### [Data]
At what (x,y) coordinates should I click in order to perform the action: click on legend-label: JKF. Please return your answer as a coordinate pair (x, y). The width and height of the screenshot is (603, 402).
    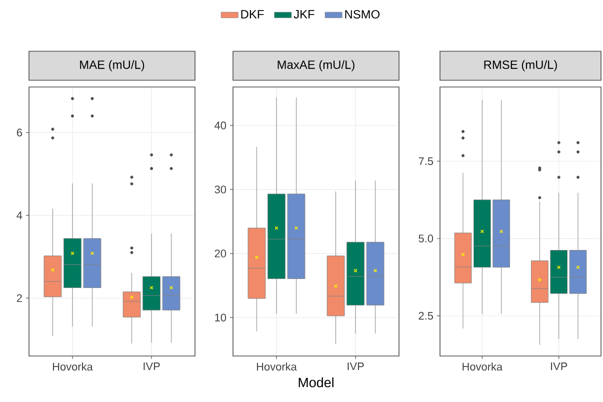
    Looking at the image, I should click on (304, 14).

---

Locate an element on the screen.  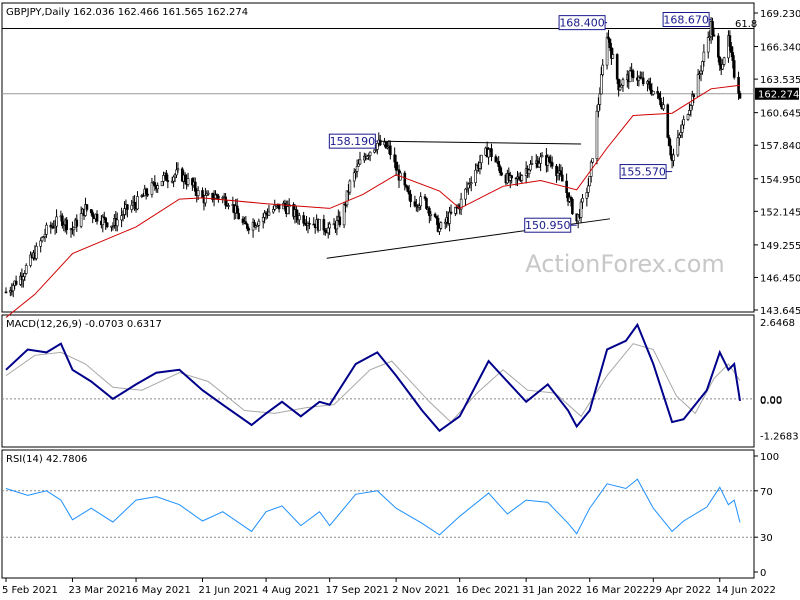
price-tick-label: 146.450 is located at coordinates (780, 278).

---

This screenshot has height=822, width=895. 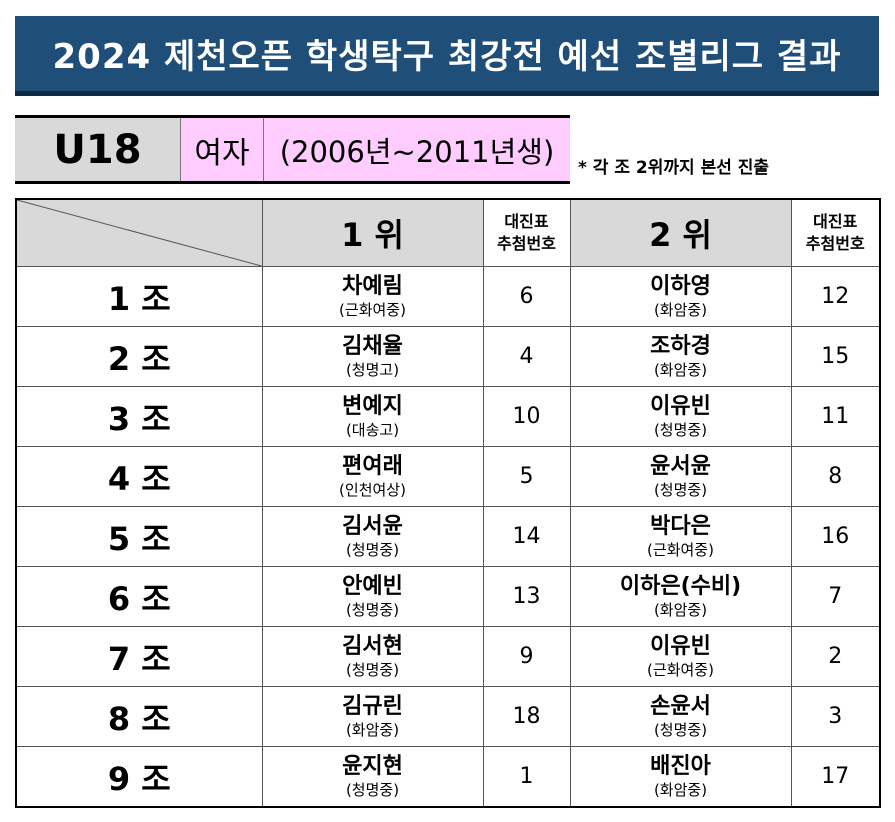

### [Goal of the exercise]
Return every line of the data above that contains the word "coordinates".

### [Solution to the exercise]
At what (x,y) coordinates should I click in order to perform the action: click on legend-label: JKF. Please return your answer as a coordinate pair (x, y). The width and height of the screenshot is (603, 402).
price-tick-label: 146.450 is located at coordinates (780, 278).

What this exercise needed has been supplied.